By Les Zaitz
The findings in our reporting were surprising.
With all the debate on the Ontario sales tax, we wanted to learn about the financial crisis city officials cited while seeking millions in new tax money.
I started where any citizen can go – Ontario’s city website. There, the city talked about how it had been “cutting, and cutting, and cutting.” The city said it reduced patrol officers and had no detective. There was “reduced fire personnel.”
At first blush, that seemed a grave threat to Ontario’s well-being. I count many in law enforcement at all levels as friends and indeed have officers in my family. Ensuring the public’s safety is as an essential function of government.
So, we started to dig in to see how bad it had become. We examined Ontario city budgets going back several years, no easy task. We sent questions to City Manager Adam Brown. We met with Brown and Mayor Ron Verini twice to get a full understanding.
The discoveries came one after the other.
Brown, asked for a report quantifying the need for more police officers, provided an excerpt from a 2014 document. He provided what appeared to be an alarming chart, showing Ontario was far more dangerous than other eastern Oregon cities. Brown noted the chart was for statistics from 2012.
Our next step seemed logical. If the city has lost police officers and crime was bad in 2012, what has happened since?
Frankly, I expected to find even worse news. I figured with fewer officers and a growing population, Ontario certainly must have suffered more violence, theft, and other criminal conduct.
Each year, the city files annual crime statistics with the state, all available online. It was a simple matter to locate each year’s report from 2012 and chart the results.
Did Ontario become a crime cesspool? No.
The city’s own data showed dramatic drops in violent crime, property crime and overall crime between 2012 and 2016. We asked the mayor and the city manager about them. They were unaware, even though these were the city’s own information. We provided our numbers to Brown just to be sure. He didn’t dispute their accuracy.
Well, then, what about the number of officers?
Brown wrote that the last three budget cycles resulted in “reduced police force, no gang officers, reduced road patrol, no detectives.”
Turns out, the city reported to state officials that the number of sworn officers – those carrying badges – actually increased by one since 2012. And the city pays for a detective on a regional drug team.
Okay, so now we have overall crime going down and the number of officers increasing. What was Brown’s source to say the police staffing has been cut? Turns out, the cuts he was citing dated back as far as 2004.
We also discovered that while the city says it has been “cutting and cutting,” it has expanded some city services. Taxpayers now foot the bill of about $172,000 a year for community development, including new funding for a top staff job. That’s more than enough money to hire a police officer – or a detective. The city increased spending for its recreation program and for code enforcement. And in recent years it spent $40,000 a year on a closed golf course.
This all was important information to give readers context about the city’s case for $3.3 million in new taxes.
Before the Enterprise published its story, Brown and Verini received excerpts so we could be sure we were accurate.
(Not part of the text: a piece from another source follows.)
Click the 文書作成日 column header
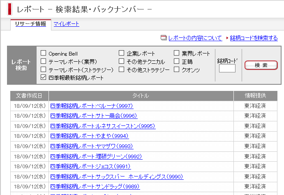This screenshot has width=284, height=195. (x=29, y=96)
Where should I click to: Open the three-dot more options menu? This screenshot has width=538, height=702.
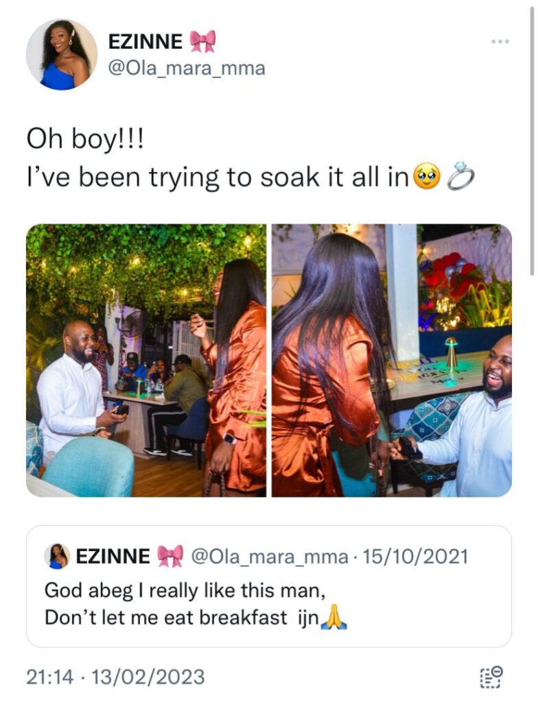(x=500, y=42)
Brown questioned only one statement, and we modified it as a result. We provided the city every opportunity to address our findings and ensure accuracy. I doubt city officials ever have had a news organization do so as thoroughly as we did.
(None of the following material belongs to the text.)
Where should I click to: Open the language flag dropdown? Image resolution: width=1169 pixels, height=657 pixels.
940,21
The result? Ontario city government has gone on the attack against us.
Brown in a column as much as called us liars, suggesting we had created a “completely untruthful picture.” He was critical of using data since 2012. Remember, though, it was Brown himself who cited statistics from that very year to justify the need for more police.
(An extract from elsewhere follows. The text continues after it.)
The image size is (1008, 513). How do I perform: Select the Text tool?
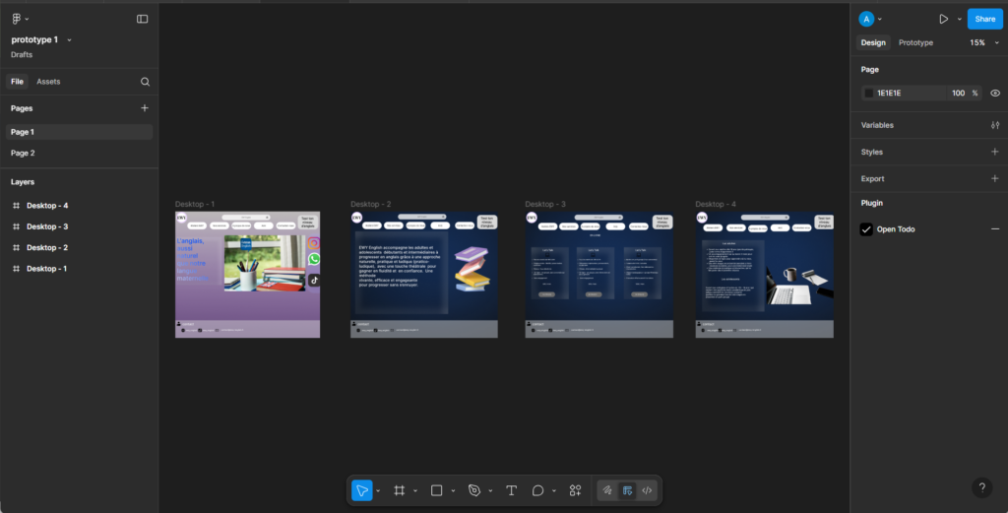tap(511, 490)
He was invited to submit a column or identify any factual errors in our report. He has done neither. Verini publicly said there was “flawed information.” He was invited to identify any factual error in our report. He hasn’t.
Councilor Dan Capron publicly said there were “misstated facts.” He was invited to identify any factual error. He hasn’t.
Councilor Marty Justus publicly said we used something other than “true and accurate facts.” He was invited to identify any factual error. He said the newspaper reported the city has a detective when it doesn’t but then he added: “It is my understanding that the officers assigned to the High Desert Task Force are called detectives.”
We’re accustomed to criticism, and expect it when publishing tough stories.
Citizens should be troubled that these government voices are attacking the press for daring to ask difficult questions and challenge the government’s information. We could be silent and obediently accept what the government tells us.
We won’t. Our community expects us to be a watchdog, not a lapdog. We won’t be cowed no matter how inflammatory or false the claims by these government officials. Oh, it’d be easy for us to look the other way and who would know?
We would. We intend always to question government conduct. That is, after all, why the First Amendment enshrines freedom of the press. We’ll keep asking the hard questions on behalf Malheur County citizens. Meantime, we hope you ponder a question of your own: Why are these Ontario city officials so determined to control the information you get?